On Thursday, 30 April 2015 at 16:49:59 UTC, Daniel Murphy wrote:
"Andrei Alexandrescu" wrote in message news:[email protected]...

I think we need to stop here. I'll make the PR today for reverting this language change. We can't handle D like a semester science project, because for as long as we do we won't have credibility.

This trickle of teeny-bit breaking changes for the sake of touted benefits must stop.

This breaking change prevents hard-to-find bugs. The fact that you needed to make trivial changes to 39 places in std.allocator doesn't negate this.

I can second this. The code is often not test in an apropriate manner.

Let's say you have some code that goes as:

auto foo(T[] ts) {
    if (ts) {
        // ...
    } else {
        // ...
    }
}

Now test :

unitest {
    assert(foo([1, 2, 3]) == ...);
    assert(foo([]) == ...);
}

All tests passes, the code looks correct, but in fact it is going to break when foo is called with a drained range, or some slicing tat happen to have 0 elements.

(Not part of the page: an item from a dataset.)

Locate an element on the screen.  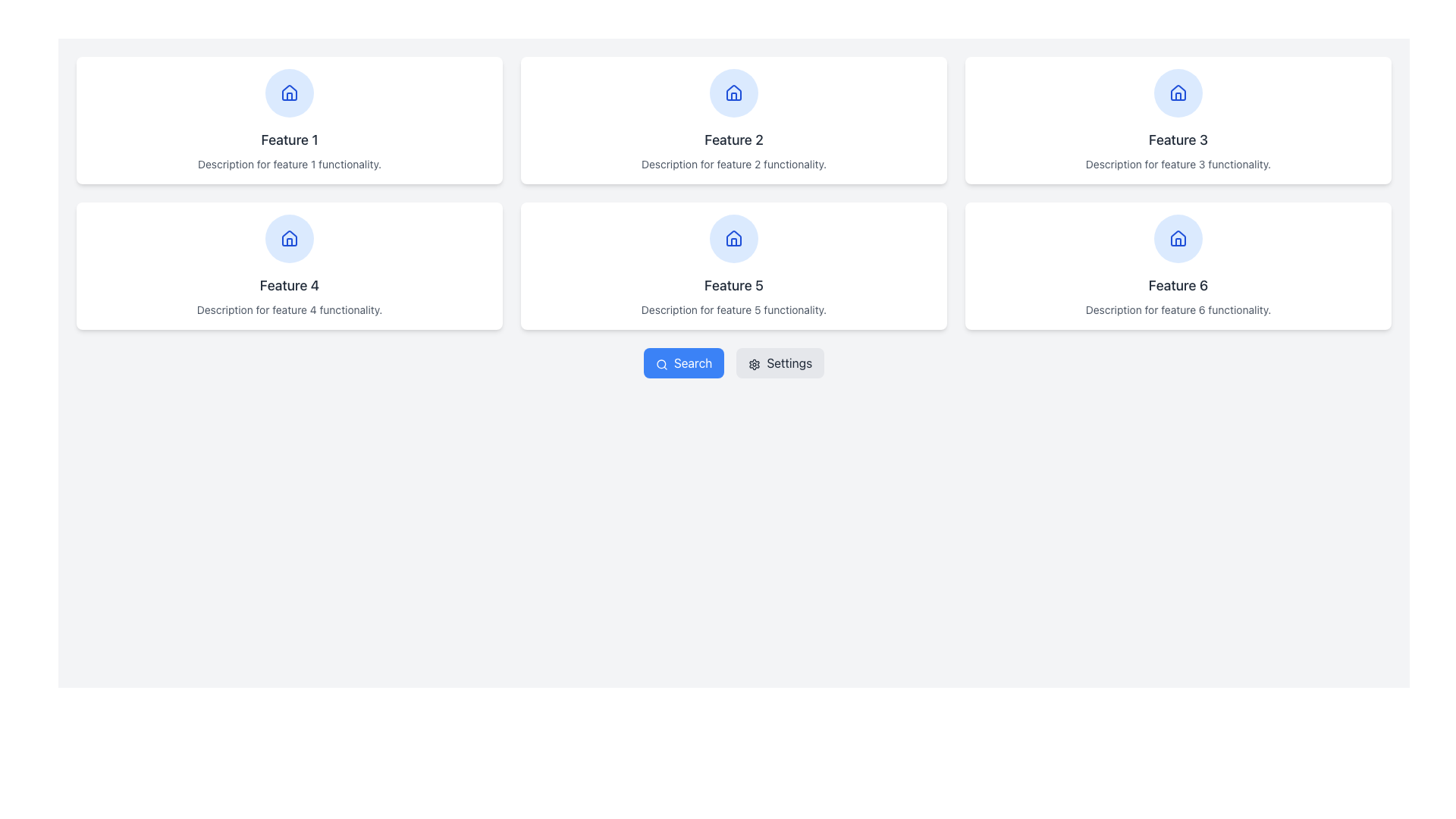
the house icon element, which is a small graphical line drawing of a door structure located within a circular blue icon above the title text 'Feature 1' is located at coordinates (290, 96).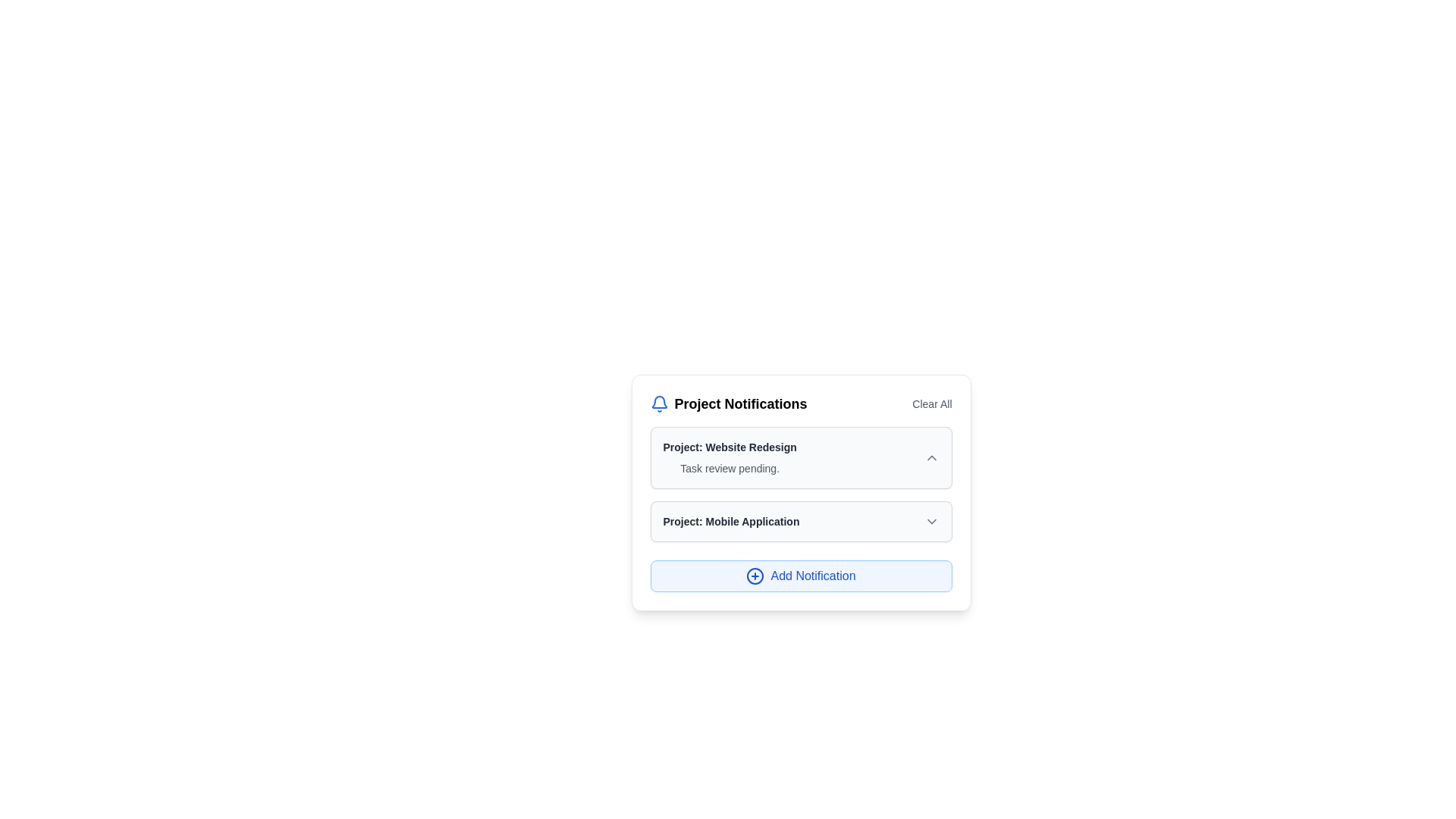 The image size is (1456, 819). What do you see at coordinates (930, 457) in the screenshot?
I see `the upward-facing chevron icon button, which is styled gray and located at the upper right corner of the 'Project: Website Redesign' notification block, to change its shade` at bounding box center [930, 457].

That makes for very hard to find bugs.

The current behavior is also inconsistent with general slice behavior (which distinguish between identity and value).

People are not making stuff up here. The current behavior is bug prone AND inconsistent. And yes, I'm working on SDC's GC, so I'm aware that there is code that specifically care about the address. This is what the is operator is for.